Task to complete = Edit the listing below by replacing every "GUI agent" with "interface agent", leaving everything else unchanged.

[Records from a data source]
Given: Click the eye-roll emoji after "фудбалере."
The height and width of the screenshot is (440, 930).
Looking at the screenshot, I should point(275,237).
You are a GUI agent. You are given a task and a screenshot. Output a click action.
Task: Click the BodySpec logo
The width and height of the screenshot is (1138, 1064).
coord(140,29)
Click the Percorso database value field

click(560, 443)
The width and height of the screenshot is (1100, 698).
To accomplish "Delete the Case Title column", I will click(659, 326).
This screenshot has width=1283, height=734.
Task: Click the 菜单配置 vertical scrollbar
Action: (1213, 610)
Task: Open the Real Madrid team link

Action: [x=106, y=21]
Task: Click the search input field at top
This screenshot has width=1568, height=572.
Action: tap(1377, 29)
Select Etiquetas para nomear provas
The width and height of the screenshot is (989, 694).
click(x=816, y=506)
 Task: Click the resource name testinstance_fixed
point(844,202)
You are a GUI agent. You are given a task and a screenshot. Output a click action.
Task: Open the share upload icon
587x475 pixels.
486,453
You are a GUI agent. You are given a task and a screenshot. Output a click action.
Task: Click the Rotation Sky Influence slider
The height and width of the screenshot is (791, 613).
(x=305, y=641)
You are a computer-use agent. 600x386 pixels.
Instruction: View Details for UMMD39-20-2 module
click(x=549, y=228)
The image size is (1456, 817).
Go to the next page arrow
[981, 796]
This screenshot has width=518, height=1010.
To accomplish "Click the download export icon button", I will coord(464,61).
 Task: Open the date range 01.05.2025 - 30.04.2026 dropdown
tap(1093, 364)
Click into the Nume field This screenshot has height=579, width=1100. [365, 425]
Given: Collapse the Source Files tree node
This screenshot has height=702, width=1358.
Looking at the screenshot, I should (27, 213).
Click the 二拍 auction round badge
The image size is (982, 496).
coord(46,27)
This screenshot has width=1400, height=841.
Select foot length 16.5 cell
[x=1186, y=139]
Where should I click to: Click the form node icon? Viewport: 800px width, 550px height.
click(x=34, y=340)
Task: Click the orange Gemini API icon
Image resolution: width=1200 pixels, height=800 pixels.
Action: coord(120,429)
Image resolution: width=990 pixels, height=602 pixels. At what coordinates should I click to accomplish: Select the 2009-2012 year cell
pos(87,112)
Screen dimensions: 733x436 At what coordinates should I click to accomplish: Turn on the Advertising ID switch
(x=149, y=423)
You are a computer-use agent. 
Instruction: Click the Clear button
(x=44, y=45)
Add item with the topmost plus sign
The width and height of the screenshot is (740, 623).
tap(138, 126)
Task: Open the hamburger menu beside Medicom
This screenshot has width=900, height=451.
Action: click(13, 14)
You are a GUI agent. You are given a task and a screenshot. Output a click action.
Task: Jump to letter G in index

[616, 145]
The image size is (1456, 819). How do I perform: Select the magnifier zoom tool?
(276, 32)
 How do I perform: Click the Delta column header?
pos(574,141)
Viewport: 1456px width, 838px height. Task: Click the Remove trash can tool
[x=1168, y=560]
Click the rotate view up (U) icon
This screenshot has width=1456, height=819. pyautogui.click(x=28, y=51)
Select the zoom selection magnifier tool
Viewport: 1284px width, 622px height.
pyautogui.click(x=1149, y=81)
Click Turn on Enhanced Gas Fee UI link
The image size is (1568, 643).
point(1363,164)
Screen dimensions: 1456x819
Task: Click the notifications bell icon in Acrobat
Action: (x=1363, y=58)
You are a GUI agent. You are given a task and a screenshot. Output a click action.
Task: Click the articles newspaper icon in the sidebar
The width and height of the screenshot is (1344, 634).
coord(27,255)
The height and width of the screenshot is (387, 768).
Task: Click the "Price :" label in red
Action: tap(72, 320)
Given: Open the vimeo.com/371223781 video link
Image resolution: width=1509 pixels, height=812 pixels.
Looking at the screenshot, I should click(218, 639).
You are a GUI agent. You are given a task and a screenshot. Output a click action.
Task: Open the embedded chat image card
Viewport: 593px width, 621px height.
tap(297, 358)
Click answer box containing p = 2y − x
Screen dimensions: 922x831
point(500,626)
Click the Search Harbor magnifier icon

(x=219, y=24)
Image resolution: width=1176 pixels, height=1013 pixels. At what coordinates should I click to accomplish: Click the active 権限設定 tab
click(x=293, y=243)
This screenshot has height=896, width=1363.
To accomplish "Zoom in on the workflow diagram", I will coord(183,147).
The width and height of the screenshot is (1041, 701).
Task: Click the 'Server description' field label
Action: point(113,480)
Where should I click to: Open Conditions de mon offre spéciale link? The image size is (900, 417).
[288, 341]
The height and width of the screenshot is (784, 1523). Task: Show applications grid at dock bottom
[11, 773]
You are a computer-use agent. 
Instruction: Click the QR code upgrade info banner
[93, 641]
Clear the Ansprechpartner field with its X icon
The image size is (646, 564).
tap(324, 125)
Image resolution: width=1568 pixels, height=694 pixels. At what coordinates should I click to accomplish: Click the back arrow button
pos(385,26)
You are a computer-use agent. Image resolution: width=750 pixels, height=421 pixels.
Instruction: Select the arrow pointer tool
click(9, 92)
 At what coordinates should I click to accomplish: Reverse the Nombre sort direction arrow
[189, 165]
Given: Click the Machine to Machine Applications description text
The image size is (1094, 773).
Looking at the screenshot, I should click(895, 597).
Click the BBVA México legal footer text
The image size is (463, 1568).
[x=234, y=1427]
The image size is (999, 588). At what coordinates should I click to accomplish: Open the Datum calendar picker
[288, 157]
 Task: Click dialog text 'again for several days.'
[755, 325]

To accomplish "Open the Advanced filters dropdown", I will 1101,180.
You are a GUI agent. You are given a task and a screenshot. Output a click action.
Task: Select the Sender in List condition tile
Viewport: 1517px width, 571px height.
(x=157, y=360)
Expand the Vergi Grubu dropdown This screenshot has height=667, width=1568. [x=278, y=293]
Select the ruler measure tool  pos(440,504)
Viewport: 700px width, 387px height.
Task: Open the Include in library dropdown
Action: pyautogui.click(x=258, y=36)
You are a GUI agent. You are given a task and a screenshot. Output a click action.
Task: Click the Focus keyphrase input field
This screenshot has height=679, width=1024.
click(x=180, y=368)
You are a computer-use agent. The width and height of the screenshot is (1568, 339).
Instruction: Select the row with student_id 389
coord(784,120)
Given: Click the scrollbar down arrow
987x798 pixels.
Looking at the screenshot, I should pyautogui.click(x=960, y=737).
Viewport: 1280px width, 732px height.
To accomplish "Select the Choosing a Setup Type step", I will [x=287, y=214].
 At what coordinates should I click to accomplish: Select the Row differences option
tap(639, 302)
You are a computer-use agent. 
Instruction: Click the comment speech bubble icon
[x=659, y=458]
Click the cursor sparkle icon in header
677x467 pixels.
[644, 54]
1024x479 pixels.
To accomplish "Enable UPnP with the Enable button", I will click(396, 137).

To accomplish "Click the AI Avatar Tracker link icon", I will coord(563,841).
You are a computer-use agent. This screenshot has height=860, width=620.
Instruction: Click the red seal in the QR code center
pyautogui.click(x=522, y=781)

Output =
Given: Click the eye-roll emoji after "фудбалере."
The height and width of the screenshot is (440, 930).
Looking at the screenshot, I should point(275,237).
You are a interface agent. You are given a task and a screenshot. Output a click action.
Task: Click the BodySpec logo
The width and height of the screenshot is (1138, 1064).
coord(140,29)
Click the Percorso database value field

click(560, 443)
The width and height of the screenshot is (1100, 698).
To accomplish "Delete the Case Title column", I will click(659, 326).
This screenshot has width=1283, height=734.
Task: Click the 菜单配置 vertical scrollbar
Action: (1213, 610)
Task: Open the Real Madrid team link

Action: [x=106, y=21]
Task: Click the search input field at top
This screenshot has width=1568, height=572.
Action: tap(1377, 29)
Select Etiquetas para nomear provas
The width and height of the screenshot is (989, 694).
click(x=816, y=506)
 Task: Click the resource name testinstance_fixed
point(844,202)
You are a interface agent. You are given a task and a screenshot. Output a click action.
Task: Open the share upload icon
587x475 pixels.
486,453
You are a interface agent. You are given a task and a screenshot. Output a click action.
Task: Click the Rotation Sky Influence slider
The height and width of the screenshot is (791, 613).
(x=305, y=641)
You are a computer-use agent. 600x386 pixels.
Instruction: View Details for UMMD39-20-2 module
click(x=549, y=228)
The image size is (1456, 817).
Go to the next page arrow
[981, 796]
This screenshot has width=518, height=1010.
To accomplish "Click the download export icon button", I will coord(464,61).
 Task: Open the date range 01.05.2025 - 30.04.2026 dropdown
tap(1093, 364)
Click into the Nume field This screenshot has height=579, width=1100. [365, 425]
Given: Collapse the Source Files tree node
This screenshot has height=702, width=1358.
Looking at the screenshot, I should (27, 213).
Click the 二拍 auction round badge
The image size is (982, 496).
coord(46,27)
This screenshot has width=1400, height=841.
Select foot length 16.5 cell
[x=1186, y=139]
Where should I click to: Click the form node icon? Viewport: 800px width, 550px height.
click(x=34, y=340)
Task: Click the orange Gemini API icon
Image resolution: width=1200 pixels, height=800 pixels.
Action: coord(120,429)
Image resolution: width=990 pixels, height=602 pixels. At what coordinates should I click to accomplish: Select the 2009-2012 year cell
pos(87,112)
Screen dimensions: 733x436 At what coordinates should I click to accomplish: Turn on the Advertising ID switch
(x=149, y=423)
You are a computer-use agent. 
Instruction: Click the Clear button
(x=44, y=45)
Add item with the topmost plus sign
The width and height of the screenshot is (740, 623).
tap(138, 126)
Task: Open the hamburger menu beside Medicom
This screenshot has width=900, height=451.
Action: click(13, 14)
You are a interface agent. You are given a task and a screenshot. Output a click action.
Task: Jump to letter G in index

[616, 145]
The image size is (1456, 819). How do I perform: Select the magnifier zoom tool?
(276, 32)
 How do I perform: Click the Delta column header?
pos(574,141)
Viewport: 1456px width, 838px height. Task: Click the Remove trash can tool
[x=1168, y=560]
Click the rotate view up (U) icon
This screenshot has width=1456, height=819. pyautogui.click(x=28, y=51)
Select the zoom selection magnifier tool
Viewport: 1284px width, 622px height.
pyautogui.click(x=1149, y=81)
Click Turn on Enhanced Gas Fee UI link
The image size is (1568, 643).
point(1363,164)
Screen dimensions: 1456x819
Task: Click the notifications bell icon in Acrobat
Action: (x=1363, y=58)
You are a interface agent. You are given a task and a screenshot. Output a click action.
Task: Click the articles newspaper icon in the sidebar
The width and height of the screenshot is (1344, 634).
coord(27,255)
The height and width of the screenshot is (387, 768).
Task: Click the "Price :" label in red
Action: tap(72, 320)
Given: Open the vimeo.com/371223781 video link
Image resolution: width=1509 pixels, height=812 pixels.
Looking at the screenshot, I should click(218, 639).
You are a interface agent. You are given a task and a screenshot. Output a click action.
Task: Open the embedded chat image card
Viewport: 593px width, 621px height.
tap(297, 358)
Click answer box containing p = 2y − x
Screen dimensions: 922x831
point(500,626)
Click the Search Harbor magnifier icon

(x=219, y=24)
Image resolution: width=1176 pixels, height=1013 pixels. At what coordinates should I click to accomplish: Click the active 権限設定 tab
click(x=293, y=243)
This screenshot has height=896, width=1363.
To accomplish "Zoom in on the workflow diagram", I will coord(183,147).
The width and height of the screenshot is (1041, 701).
Task: Click the 'Server description' field label
Action: point(113,480)
Where should I click to: Open Conditions de mon offre spéciale link? The image size is (900, 417).
[288, 341]
The height and width of the screenshot is (784, 1523). Task: Show applications grid at dock bottom
[11, 773]
You are a computer-use agent. 
Instruction: Click the QR code upgrade info banner
[93, 641]
Clear the Ansprechpartner field with its X icon
The image size is (646, 564).
tap(324, 125)
Image resolution: width=1568 pixels, height=694 pixels. At what coordinates should I click to accomplish: Click the back arrow button
pos(385,26)
You are a computer-use agent. Image resolution: width=750 pixels, height=421 pixels.
Instruction: Select the arrow pointer tool
click(9, 92)
 At what coordinates should I click to accomplish: Reverse the Nombre sort direction arrow
[189, 165]
Given: Click the Machine to Machine Applications description text
The image size is (1094, 773).
Looking at the screenshot, I should click(895, 597).
Click the BBVA México legal footer text
The image size is (463, 1568).
[x=234, y=1427]
The image size is (999, 588). At what coordinates should I click to accomplish: Open the Datum calendar picker
[288, 157]
 Task: Click dialog text 'again for several days.'
[755, 325]

To accomplish "Open the Advanced filters dropdown", I will 1101,180.
You are a interface agent. You are given a task and a screenshot. Output a click action.
Task: Select the Sender in List condition tile
Viewport: 1517px width, 571px height.
(x=157, y=360)
Expand the Vergi Grubu dropdown This screenshot has height=667, width=1568. [x=278, y=293]
Select the ruler measure tool  pos(440,504)
Viewport: 700px width, 387px height.
Task: Open the Include in library dropdown
Action: pyautogui.click(x=258, y=36)
You are a interface agent. You are given a task and a screenshot. Output a click action.
Task: Click the Focus keyphrase input field
This screenshot has height=679, width=1024.
click(x=180, y=368)
You are a computer-use agent. The width and height of the screenshot is (1568, 339).
Instruction: Select the row with student_id 389
coord(784,120)
Given: Click the scrollbar down arrow
987x798 pixels.
Looking at the screenshot, I should pyautogui.click(x=960, y=737).
Viewport: 1280px width, 732px height.
To accomplish "Select the Choosing a Setup Type step", I will [x=287, y=214].
 At what coordinates should I click to accomplish: Select the Row differences option
tap(639, 302)
You are a computer-use agent. 
Instruction: Click the comment speech bubble icon
[x=659, y=458]
Click the cursor sparkle icon in header
677x467 pixels.
[644, 54]
1024x479 pixels.
To accomplish "Enable UPnP with the Enable button", I will click(396, 137).

To accomplish "Click the AI Avatar Tracker link icon", I will coord(563,841).
You are a computer-use agent. This screenshot has height=860, width=620.
Instruction: Click the red seal in the QR code center
pyautogui.click(x=522, y=781)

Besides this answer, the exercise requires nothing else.